[Opening WORKING DATA section]

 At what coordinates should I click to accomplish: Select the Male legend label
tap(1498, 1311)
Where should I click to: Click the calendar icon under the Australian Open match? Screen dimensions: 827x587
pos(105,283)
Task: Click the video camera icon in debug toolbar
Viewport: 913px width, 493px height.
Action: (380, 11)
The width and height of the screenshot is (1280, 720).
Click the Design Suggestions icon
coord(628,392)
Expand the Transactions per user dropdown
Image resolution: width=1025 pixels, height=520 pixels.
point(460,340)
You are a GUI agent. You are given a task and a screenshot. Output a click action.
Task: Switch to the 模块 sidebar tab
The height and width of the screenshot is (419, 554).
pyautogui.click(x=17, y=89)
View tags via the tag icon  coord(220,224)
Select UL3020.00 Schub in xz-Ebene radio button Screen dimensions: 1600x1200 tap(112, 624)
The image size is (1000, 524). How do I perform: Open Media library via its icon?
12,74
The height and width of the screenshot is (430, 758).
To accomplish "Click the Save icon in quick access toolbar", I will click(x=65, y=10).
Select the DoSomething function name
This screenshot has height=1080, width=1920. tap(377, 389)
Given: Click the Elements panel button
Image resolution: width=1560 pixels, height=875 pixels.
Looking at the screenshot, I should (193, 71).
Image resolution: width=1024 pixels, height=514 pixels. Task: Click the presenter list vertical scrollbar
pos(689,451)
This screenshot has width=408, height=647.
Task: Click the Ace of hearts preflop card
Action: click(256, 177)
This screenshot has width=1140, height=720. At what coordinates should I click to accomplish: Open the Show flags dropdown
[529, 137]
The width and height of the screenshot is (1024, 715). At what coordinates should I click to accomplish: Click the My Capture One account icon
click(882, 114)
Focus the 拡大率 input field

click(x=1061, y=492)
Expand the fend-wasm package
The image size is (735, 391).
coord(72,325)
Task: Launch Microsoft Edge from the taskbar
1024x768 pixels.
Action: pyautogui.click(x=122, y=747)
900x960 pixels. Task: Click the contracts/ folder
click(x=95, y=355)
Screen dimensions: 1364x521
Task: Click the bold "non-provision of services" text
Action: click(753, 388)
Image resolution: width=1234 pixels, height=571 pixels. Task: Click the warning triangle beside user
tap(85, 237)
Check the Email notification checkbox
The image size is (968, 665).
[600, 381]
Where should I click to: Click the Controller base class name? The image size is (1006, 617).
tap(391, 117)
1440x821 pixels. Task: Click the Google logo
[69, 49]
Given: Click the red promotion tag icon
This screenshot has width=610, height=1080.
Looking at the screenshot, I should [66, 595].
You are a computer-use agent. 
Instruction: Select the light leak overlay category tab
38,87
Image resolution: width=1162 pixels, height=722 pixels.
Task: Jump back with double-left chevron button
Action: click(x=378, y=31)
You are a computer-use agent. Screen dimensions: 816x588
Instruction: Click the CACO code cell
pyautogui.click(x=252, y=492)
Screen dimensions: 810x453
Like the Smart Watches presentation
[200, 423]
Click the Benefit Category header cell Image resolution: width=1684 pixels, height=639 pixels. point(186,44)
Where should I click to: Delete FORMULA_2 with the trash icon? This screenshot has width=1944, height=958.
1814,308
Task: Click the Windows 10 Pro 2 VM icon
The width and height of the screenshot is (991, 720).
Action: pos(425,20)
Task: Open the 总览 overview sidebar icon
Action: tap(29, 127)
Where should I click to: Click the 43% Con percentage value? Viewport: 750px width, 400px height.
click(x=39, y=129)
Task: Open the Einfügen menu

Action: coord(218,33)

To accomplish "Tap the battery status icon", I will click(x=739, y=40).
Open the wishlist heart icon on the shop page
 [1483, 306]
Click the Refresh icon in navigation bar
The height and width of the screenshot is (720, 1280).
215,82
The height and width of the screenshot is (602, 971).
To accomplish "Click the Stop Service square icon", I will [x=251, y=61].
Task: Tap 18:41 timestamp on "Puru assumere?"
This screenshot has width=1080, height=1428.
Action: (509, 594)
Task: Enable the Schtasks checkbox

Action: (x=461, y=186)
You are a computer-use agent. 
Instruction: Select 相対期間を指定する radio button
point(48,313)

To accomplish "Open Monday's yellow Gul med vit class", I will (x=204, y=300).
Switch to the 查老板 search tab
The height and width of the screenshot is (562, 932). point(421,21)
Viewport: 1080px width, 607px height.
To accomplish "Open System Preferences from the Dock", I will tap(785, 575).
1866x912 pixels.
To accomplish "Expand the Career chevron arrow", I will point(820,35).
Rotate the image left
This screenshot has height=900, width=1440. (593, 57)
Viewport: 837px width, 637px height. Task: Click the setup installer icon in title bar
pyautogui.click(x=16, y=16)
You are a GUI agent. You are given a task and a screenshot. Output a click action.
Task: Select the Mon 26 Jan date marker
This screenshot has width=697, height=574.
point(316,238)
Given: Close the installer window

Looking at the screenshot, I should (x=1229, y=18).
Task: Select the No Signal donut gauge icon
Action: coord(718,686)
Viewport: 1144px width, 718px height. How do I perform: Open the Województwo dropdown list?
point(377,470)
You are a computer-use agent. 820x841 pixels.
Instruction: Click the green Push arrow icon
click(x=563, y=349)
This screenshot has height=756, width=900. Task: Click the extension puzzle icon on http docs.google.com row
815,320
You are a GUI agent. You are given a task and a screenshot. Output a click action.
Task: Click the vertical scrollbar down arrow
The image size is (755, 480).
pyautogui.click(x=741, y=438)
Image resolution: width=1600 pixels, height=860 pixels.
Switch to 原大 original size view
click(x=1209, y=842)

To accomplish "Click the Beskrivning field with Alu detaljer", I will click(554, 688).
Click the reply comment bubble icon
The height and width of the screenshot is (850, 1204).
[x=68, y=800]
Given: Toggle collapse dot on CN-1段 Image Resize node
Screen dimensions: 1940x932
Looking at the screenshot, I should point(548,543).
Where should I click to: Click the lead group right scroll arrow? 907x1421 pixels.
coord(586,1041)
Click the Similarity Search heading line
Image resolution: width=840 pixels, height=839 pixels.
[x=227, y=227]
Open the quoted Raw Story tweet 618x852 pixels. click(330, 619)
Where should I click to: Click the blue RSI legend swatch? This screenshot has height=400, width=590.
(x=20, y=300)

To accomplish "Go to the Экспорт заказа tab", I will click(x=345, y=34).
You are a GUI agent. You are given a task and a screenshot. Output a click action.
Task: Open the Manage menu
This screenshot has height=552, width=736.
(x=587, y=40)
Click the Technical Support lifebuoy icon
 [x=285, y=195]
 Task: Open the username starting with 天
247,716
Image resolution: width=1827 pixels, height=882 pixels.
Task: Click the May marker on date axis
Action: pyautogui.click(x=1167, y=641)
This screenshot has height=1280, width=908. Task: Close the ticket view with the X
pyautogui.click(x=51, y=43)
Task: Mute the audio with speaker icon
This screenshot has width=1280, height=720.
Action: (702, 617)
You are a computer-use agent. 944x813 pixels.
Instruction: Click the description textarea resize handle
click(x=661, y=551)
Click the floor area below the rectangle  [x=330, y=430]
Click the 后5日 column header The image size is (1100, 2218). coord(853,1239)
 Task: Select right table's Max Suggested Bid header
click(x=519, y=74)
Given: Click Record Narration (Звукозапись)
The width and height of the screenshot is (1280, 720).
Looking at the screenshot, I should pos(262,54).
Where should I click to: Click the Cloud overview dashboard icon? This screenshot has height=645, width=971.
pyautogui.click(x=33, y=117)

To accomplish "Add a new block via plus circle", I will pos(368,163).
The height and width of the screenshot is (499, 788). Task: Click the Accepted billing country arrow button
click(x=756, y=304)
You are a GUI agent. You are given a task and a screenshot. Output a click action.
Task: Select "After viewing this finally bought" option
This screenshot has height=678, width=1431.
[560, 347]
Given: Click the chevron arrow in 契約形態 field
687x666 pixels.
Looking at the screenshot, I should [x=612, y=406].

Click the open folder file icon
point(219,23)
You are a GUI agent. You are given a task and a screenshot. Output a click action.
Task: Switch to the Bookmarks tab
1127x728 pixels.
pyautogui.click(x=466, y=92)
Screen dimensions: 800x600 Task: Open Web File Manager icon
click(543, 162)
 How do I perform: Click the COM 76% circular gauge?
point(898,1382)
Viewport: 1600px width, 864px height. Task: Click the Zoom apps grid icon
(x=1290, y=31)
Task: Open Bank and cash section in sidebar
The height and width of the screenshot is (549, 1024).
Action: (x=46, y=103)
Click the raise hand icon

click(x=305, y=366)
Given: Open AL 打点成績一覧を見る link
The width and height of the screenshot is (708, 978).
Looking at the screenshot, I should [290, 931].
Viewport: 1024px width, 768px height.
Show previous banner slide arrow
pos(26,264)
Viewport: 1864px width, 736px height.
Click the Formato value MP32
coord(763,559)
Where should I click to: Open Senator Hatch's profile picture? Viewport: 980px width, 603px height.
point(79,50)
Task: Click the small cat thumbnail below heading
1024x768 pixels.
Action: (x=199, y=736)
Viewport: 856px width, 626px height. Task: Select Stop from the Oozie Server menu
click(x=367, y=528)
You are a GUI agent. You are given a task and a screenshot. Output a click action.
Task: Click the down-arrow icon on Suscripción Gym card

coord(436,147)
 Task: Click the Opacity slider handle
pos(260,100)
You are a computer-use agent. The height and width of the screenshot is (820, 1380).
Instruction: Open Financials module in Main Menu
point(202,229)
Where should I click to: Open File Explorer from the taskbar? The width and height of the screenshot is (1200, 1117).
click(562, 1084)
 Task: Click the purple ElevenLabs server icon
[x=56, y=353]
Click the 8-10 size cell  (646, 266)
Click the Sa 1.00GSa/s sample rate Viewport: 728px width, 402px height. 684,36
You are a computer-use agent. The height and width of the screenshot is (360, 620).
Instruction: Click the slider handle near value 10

[Closing WORKING DATA section]

• [YOUR OBJECTIVE]: Write out every line from the entries where "below" appears.

• [OUTPUT]:
Click the floor area below the rectangle  [x=330, y=430]
Task: Click the small cat thumbnail below heading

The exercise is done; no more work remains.